= Information supplied =
:::::

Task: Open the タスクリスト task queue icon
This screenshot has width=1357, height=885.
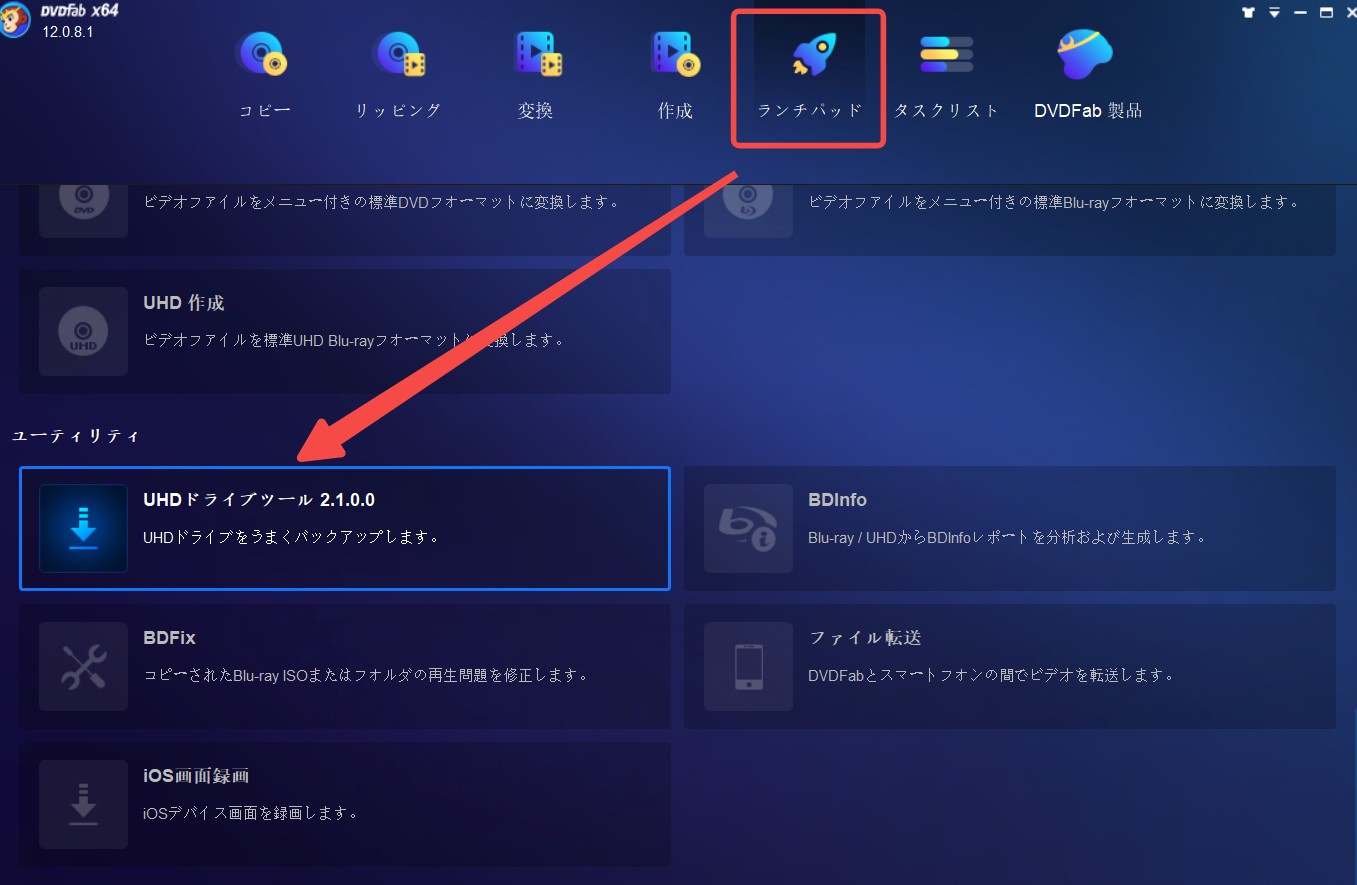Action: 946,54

:::::

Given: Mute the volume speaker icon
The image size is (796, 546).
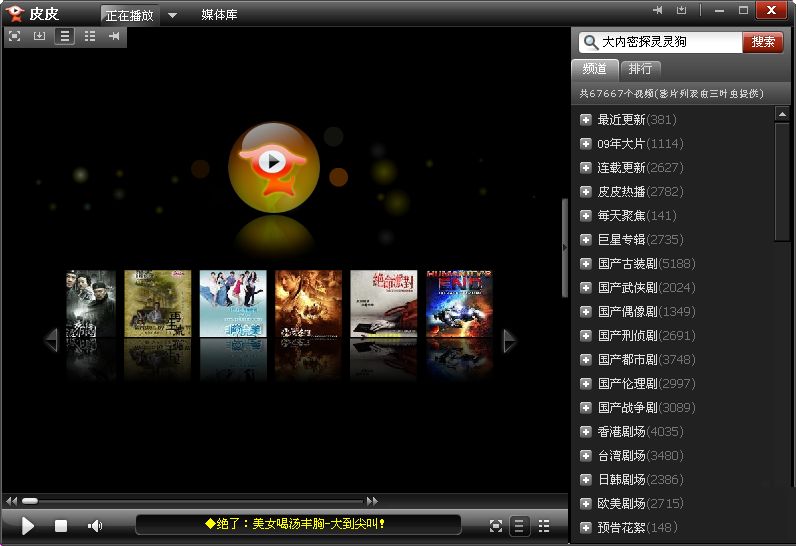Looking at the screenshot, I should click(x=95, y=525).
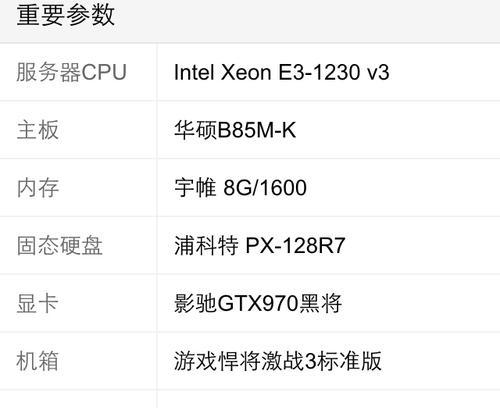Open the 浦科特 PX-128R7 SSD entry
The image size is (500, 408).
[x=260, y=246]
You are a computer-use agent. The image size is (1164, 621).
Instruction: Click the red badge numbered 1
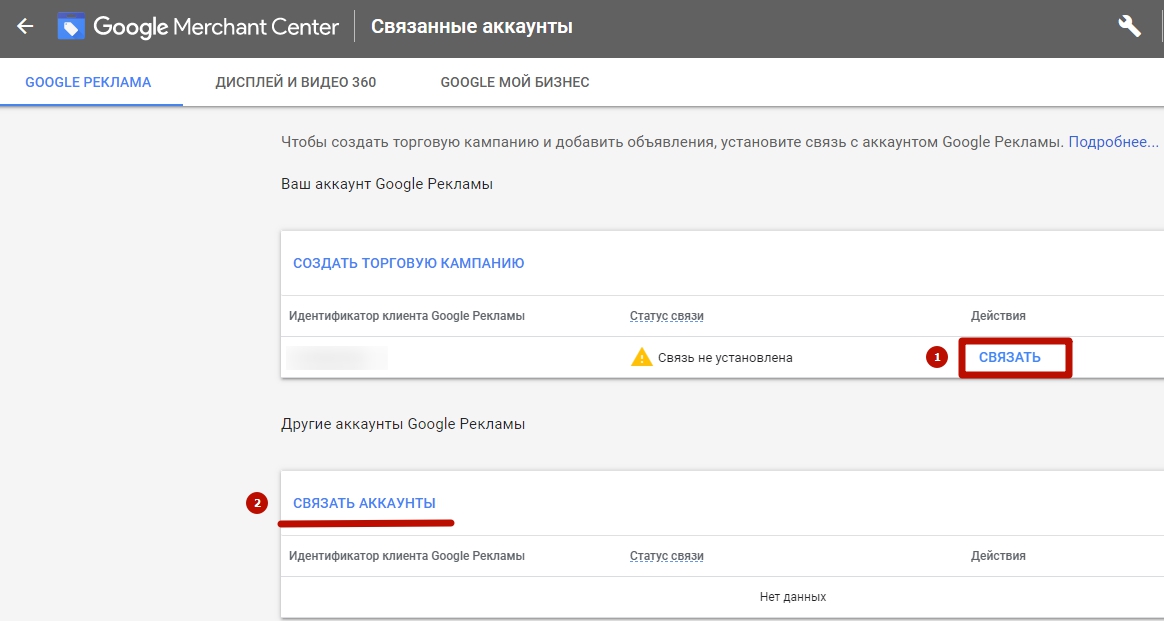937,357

:::::

= Exercise directions =
Working from the material above, tally how many lines hold the string "icon". The number is all that is needed.

= Solution to the exercise =
2